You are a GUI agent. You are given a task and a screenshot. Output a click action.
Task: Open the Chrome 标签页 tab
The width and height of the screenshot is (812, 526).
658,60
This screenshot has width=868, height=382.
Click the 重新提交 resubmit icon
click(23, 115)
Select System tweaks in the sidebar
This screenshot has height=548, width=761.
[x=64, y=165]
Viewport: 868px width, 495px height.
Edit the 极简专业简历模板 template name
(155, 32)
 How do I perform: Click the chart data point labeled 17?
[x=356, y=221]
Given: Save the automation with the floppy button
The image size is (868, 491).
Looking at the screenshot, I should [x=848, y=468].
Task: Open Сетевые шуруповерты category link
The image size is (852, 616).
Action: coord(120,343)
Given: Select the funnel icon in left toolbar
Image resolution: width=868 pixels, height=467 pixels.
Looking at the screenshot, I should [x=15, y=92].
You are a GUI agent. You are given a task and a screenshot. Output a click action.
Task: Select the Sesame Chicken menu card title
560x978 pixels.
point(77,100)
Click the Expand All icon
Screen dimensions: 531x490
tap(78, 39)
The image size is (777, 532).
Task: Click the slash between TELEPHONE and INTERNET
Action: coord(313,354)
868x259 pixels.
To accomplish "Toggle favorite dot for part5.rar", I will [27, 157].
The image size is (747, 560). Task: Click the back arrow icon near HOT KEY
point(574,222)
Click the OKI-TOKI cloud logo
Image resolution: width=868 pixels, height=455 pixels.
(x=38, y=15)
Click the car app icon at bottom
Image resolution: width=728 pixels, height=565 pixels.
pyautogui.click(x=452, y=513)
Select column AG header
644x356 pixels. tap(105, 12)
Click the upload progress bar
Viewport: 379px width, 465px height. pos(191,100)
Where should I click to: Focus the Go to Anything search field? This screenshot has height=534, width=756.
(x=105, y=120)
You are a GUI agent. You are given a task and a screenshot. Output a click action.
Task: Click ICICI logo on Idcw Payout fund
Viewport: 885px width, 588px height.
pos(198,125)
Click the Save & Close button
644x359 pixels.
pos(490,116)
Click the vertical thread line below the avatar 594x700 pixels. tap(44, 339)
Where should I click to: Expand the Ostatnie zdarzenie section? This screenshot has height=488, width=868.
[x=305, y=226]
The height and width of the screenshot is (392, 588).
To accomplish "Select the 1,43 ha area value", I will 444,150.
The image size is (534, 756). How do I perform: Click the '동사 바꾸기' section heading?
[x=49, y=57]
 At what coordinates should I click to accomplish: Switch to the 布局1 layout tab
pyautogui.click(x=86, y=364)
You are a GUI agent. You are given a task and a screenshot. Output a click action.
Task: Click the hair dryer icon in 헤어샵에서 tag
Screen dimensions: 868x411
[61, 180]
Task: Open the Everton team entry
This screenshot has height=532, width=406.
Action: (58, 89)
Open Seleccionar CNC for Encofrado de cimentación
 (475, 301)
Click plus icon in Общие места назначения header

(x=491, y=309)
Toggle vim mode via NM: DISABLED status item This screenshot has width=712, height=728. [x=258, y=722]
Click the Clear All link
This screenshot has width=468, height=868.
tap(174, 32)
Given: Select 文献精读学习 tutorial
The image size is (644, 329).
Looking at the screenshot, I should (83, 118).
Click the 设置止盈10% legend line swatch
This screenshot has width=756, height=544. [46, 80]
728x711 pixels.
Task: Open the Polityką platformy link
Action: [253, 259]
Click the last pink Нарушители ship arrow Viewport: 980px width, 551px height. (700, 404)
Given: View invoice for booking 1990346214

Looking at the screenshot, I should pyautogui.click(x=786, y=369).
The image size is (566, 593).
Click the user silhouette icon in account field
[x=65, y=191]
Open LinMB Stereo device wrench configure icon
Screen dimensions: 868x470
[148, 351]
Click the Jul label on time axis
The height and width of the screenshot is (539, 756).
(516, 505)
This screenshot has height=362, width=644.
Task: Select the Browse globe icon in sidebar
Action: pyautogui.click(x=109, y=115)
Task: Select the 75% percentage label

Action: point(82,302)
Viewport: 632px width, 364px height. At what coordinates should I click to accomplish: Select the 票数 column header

TASK TO COMPLETE
Each line of the records must be reproduced exactly.

RESPONSE
You are a GUI agent. You are given a task and a screenshot. Output a click action.
Task: Open the Chrome 标签页 tab
The width and height of the screenshot is (812, 526).
658,60
This screenshot has width=868, height=382.
Click the 重新提交 resubmit icon
click(23, 115)
Select System tweaks in the sidebar
This screenshot has height=548, width=761.
[x=64, y=165]
Viewport: 868px width, 495px height.
Edit the 极简专业简历模板 template name
(155, 32)
 How do I perform: Click the chart data point labeled 17?
[x=356, y=221]
Given: Save the automation with the floppy button
The image size is (868, 491).
Looking at the screenshot, I should [x=848, y=468].
Task: Open Сетевые шуруповерты category link
The image size is (852, 616).
Action: coord(120,343)
Given: Select the funnel icon in left toolbar
Image resolution: width=868 pixels, height=467 pixels.
Looking at the screenshot, I should [x=15, y=92].
You are a GUI agent. You are given a task and a screenshot. Output a click action.
Task: Select the Sesame Chicken menu card title
560x978 pixels.
point(77,100)
Click the Expand All icon
Screen dimensions: 531x490
tap(78, 39)
The image size is (777, 532).
Task: Click the slash between TELEPHONE and INTERNET
Action: coord(313,354)
868x259 pixels.
To accomplish "Toggle favorite dot for part5.rar", I will [27, 157].
The image size is (747, 560). Task: Click the back arrow icon near HOT KEY
point(574,222)
Click the OKI-TOKI cloud logo
Image resolution: width=868 pixels, height=455 pixels.
(x=38, y=15)
Click the car app icon at bottom
Image resolution: width=728 pixels, height=565 pixels.
pyautogui.click(x=452, y=513)
Select column AG header
644x356 pixels. tap(105, 12)
Click the upload progress bar
Viewport: 379px width, 465px height. pos(191,100)
Where should I click to: Focus the Go to Anything search field? This screenshot has height=534, width=756.
(x=105, y=120)
You are a GUI agent. You are given a task and a screenshot. Output a click action.
Task: Click ICICI logo on Idcw Payout fund
Viewport: 885px width, 588px height.
pos(198,125)
Click the Save & Close button
644x359 pixels.
pos(490,116)
Click the vertical thread line below the avatar 594x700 pixels. tap(44, 339)
Where should I click to: Expand the Ostatnie zdarzenie section? This screenshot has height=488, width=868.
[x=305, y=226]
The height and width of the screenshot is (392, 588).
To accomplish "Select the 1,43 ha area value", I will 444,150.
The image size is (534, 756). How do I perform: Click the '동사 바꾸기' section heading?
[x=49, y=57]
 At what coordinates should I click to accomplish: Switch to the 布局1 layout tab
pyautogui.click(x=86, y=364)
You are a GUI agent. You are given a task and a screenshot. Output a click action.
Task: Click the hair dryer icon in 헤어샵에서 tag
Screen dimensions: 868x411
[61, 180]
Task: Open the Everton team entry
This screenshot has height=532, width=406.
Action: (58, 89)
Open Seleccionar CNC for Encofrado de cimentación
 (475, 301)
Click plus icon in Общие места назначения header

(x=491, y=309)
Toggle vim mode via NM: DISABLED status item This screenshot has width=712, height=728. [x=258, y=722]
Click the Clear All link
This screenshot has width=468, height=868.
tap(174, 32)
Given: Select 文献精读学习 tutorial
The image size is (644, 329).
Looking at the screenshot, I should (83, 118).
Click the 设置止盈10% legend line swatch
This screenshot has width=756, height=544. [46, 80]
728x711 pixels.
Task: Open the Polityką platformy link
Action: [253, 259]
Click the last pink Нарушители ship arrow Viewport: 980px width, 551px height. (700, 404)
Given: View invoice for booking 1990346214

Looking at the screenshot, I should pyautogui.click(x=786, y=369).
The image size is (566, 593).
Click the user silhouette icon in account field
[x=65, y=191]
Open LinMB Stereo device wrench configure icon
Screen dimensions: 868x470
[148, 351]
Click the Jul label on time axis
The height and width of the screenshot is (539, 756).
(516, 505)
This screenshot has height=362, width=644.
Task: Select the Browse globe icon in sidebar
Action: pyautogui.click(x=109, y=115)
Task: Select the 75% percentage label

Action: point(82,302)
Viewport: 632px width, 364px height. At what coordinates should I click to accomplish: Select the 票数 column header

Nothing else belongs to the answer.